**What is expected:**
Answer these questions about the Proteolabio article.
(a) On what date was the article published?
(b) The authors are from which institution?
(c) What does the article say every gene codes for?

____ Excerpt provided

Proteolabio: an AI compass for biomolecules design

Venture Factory
4 min readMar 11, 2022

By Guido Uguzzoni, Andrea Pagnani, Jorge Fernandez-de-Cossio-Diaz Politecnico di Torino.

Imagine you are close to some mountains and you want to reach the highest peak but you can’t see around you because of the mist. What do you do? Probably you start to take the direction of the ground with the highest slope. But depending on whether you are at the fall of Mount Fuji or near the Dolomites the result can be different: you can end up reaching the highest peak or just the closest peak surrounded by higher mountains.

That’s the situation with Protein Design when you use the traditional Directed Evolution approach, except that you are not moving in two dimensions as on the earth's surface but in a huge multidimensional space.

But let’s take a step back: what is Protein Design? And what is Directed Evolution? And why are they important?

Proteins are the most versatile molecules we know. It is not by chance that every gene codes for a protein. Inheritance in life can be reduced to transmit the information to build and to regulate the expression of these wonderful molecules: the difference between you, your parents, and a bat lies in the type and the regulations of these molecules.

________
____ Supplied material

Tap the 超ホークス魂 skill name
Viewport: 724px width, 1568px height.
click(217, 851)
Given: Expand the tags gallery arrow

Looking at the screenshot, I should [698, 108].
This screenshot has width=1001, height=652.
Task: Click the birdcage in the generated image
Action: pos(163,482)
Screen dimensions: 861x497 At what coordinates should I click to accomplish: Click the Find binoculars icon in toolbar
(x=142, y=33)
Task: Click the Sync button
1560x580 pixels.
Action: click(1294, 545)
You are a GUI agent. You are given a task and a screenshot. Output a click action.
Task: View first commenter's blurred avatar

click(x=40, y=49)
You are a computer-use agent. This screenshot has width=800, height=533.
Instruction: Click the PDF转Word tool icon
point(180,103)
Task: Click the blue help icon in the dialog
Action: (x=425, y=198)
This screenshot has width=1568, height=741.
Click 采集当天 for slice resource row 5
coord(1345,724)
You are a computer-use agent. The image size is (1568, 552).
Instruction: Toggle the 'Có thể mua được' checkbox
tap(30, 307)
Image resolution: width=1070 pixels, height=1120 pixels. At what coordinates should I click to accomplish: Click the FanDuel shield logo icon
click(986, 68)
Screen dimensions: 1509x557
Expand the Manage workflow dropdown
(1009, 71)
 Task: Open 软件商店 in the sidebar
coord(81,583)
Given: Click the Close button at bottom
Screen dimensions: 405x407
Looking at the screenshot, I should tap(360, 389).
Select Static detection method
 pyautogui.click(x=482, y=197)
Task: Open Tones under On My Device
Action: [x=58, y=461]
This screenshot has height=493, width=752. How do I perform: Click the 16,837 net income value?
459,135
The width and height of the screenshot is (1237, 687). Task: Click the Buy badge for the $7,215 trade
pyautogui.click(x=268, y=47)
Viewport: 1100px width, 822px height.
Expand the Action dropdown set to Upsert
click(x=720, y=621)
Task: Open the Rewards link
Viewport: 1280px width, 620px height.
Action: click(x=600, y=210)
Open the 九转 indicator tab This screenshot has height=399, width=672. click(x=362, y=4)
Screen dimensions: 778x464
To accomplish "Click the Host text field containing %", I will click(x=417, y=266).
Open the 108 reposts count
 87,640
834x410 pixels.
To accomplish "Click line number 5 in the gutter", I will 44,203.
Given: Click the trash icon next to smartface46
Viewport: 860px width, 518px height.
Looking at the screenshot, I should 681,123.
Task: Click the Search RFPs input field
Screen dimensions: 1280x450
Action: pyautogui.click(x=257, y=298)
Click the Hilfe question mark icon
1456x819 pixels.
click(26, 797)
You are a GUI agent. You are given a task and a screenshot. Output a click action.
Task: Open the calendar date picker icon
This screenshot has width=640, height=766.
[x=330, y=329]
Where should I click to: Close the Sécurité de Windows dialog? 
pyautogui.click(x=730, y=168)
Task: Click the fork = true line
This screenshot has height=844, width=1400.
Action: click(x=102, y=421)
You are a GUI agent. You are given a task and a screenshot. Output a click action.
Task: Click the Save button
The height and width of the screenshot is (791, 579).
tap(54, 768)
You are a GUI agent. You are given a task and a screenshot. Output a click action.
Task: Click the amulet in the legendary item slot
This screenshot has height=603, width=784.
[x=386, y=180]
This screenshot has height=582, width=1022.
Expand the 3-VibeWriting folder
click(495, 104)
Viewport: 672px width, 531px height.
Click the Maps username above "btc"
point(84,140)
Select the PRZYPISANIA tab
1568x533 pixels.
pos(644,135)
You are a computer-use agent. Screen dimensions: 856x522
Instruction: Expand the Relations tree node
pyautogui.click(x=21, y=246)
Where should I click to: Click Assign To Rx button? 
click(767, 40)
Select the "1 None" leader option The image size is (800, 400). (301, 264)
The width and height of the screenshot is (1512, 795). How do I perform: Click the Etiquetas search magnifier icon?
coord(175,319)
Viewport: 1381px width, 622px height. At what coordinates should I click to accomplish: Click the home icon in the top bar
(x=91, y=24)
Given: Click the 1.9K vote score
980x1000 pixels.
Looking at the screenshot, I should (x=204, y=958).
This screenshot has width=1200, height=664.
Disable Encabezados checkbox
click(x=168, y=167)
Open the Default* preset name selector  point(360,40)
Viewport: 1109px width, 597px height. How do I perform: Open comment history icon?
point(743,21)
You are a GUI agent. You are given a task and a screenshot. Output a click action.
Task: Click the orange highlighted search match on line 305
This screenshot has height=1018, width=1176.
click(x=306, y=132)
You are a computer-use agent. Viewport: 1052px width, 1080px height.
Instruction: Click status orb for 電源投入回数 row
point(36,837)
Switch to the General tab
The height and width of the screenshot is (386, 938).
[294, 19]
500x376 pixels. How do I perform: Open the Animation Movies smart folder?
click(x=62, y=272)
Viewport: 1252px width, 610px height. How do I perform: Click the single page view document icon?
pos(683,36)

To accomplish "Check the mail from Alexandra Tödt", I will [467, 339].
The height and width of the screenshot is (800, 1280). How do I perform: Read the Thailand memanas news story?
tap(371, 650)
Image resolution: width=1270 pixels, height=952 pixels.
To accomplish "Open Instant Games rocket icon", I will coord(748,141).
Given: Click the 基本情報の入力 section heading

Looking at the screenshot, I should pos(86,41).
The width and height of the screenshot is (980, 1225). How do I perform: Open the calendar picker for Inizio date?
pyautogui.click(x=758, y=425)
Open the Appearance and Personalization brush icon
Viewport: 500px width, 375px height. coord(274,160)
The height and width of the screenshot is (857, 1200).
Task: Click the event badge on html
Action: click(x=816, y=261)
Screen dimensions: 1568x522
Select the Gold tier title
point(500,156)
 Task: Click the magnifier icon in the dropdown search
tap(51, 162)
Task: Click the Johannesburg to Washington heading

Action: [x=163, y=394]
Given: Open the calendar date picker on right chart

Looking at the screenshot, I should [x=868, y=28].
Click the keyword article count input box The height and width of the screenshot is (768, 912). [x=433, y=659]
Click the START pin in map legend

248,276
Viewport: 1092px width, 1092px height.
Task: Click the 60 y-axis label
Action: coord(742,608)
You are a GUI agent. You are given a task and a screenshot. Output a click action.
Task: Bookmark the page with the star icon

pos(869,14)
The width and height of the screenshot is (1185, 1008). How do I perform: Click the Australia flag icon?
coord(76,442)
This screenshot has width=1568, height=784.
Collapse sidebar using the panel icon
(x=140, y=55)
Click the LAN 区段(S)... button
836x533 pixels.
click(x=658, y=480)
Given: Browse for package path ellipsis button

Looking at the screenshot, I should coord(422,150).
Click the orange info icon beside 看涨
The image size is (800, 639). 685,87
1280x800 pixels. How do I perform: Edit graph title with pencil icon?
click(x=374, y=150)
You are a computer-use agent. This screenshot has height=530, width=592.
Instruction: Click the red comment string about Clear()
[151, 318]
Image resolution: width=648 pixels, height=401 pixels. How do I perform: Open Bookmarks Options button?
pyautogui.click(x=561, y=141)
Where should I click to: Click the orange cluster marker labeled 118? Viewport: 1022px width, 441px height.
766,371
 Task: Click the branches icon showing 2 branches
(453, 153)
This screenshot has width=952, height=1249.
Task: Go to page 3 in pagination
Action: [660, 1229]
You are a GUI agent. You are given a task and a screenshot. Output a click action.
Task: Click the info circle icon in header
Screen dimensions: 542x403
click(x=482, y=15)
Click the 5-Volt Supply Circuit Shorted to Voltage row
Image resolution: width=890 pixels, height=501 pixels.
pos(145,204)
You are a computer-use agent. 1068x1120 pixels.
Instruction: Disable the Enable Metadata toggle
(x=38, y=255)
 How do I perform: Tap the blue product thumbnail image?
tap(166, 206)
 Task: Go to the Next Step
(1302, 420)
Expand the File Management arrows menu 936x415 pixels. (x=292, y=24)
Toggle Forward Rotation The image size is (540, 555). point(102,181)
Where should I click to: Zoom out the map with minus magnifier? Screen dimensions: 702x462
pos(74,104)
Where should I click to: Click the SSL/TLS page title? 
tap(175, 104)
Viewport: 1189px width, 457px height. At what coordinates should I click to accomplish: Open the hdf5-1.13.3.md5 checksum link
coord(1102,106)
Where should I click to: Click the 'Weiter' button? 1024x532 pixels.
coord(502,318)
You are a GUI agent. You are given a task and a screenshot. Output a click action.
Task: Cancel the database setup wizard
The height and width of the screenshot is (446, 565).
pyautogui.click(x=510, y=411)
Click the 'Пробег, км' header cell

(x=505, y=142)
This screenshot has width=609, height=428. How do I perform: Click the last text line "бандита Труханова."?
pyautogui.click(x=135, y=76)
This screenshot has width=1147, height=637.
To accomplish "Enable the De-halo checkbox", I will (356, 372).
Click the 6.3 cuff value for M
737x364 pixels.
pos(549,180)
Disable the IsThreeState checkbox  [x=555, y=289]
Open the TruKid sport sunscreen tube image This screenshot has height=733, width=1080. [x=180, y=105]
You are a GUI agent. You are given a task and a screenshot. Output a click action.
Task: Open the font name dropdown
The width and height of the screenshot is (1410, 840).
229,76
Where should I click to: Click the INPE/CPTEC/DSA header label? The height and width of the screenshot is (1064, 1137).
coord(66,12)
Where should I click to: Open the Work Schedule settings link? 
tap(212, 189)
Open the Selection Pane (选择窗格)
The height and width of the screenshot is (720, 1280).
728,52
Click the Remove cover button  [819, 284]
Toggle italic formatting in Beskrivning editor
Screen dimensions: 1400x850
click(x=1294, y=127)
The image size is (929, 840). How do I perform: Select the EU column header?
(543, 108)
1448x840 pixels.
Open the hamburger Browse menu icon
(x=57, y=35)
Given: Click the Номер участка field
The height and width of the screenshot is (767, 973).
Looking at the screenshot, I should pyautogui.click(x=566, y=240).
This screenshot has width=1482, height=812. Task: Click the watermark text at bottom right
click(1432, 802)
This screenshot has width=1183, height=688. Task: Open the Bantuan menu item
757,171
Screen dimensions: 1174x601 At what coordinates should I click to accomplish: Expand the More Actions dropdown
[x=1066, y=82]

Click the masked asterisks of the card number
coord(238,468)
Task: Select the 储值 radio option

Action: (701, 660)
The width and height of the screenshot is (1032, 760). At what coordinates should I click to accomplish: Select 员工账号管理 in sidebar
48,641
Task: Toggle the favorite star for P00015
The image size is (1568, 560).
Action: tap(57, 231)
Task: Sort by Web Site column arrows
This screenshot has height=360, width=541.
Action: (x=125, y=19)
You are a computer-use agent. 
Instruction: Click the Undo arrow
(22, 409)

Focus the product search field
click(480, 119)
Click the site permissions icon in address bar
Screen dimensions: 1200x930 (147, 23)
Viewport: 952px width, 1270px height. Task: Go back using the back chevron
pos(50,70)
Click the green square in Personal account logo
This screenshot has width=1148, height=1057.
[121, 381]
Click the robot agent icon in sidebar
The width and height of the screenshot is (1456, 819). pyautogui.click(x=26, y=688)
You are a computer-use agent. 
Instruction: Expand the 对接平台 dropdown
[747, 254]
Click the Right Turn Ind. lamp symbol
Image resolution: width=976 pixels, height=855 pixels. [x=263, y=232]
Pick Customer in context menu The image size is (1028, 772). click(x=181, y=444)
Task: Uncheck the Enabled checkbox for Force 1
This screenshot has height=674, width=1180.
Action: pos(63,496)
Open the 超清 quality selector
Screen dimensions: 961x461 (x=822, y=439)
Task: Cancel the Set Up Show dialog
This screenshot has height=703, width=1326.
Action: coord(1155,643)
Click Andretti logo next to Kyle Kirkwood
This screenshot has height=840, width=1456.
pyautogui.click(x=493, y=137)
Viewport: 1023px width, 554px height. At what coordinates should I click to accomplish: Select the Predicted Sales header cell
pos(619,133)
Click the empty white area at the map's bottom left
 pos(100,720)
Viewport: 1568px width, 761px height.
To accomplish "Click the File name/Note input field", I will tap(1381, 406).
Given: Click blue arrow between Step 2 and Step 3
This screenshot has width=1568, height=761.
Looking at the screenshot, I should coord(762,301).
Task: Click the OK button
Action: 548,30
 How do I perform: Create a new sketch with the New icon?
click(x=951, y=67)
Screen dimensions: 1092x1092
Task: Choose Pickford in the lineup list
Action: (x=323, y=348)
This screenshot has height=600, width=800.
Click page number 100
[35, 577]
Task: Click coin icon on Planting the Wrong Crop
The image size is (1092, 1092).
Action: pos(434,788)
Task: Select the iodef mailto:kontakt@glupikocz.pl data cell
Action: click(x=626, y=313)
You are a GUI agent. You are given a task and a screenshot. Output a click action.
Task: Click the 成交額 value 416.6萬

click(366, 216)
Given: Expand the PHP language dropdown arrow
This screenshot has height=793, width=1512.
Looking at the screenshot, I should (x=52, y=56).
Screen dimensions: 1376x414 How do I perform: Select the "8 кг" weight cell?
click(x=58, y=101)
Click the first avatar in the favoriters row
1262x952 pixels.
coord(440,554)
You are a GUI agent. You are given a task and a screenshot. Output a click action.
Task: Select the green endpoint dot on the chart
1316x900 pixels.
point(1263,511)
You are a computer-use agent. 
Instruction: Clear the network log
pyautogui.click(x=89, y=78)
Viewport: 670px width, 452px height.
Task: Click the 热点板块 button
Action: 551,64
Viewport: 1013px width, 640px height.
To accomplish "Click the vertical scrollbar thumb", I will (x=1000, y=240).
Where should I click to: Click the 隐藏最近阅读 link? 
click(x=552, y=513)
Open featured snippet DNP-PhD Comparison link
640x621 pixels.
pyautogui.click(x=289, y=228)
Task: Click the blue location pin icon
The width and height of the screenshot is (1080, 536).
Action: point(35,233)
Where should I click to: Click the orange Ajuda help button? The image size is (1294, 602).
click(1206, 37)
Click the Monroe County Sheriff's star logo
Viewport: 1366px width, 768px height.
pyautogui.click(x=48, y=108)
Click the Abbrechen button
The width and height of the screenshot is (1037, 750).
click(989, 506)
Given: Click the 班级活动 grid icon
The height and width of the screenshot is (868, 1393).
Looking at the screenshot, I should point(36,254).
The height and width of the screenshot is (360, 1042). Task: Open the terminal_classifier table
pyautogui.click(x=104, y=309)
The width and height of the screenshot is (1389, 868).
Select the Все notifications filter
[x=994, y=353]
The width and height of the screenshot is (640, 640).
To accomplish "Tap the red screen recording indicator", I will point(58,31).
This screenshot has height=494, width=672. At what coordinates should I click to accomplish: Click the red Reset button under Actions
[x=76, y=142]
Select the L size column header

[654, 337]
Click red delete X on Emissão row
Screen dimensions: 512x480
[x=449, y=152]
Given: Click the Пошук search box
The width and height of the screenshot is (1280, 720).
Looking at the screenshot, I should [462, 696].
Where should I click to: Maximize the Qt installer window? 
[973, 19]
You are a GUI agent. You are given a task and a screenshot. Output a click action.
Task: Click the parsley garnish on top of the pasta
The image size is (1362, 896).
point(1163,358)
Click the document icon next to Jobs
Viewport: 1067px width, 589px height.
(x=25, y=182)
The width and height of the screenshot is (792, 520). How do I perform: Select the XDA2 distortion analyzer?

________

**Response to this task:**
(a) Mar 11, 2022
(b) Politecnico di Torino
(c) A protein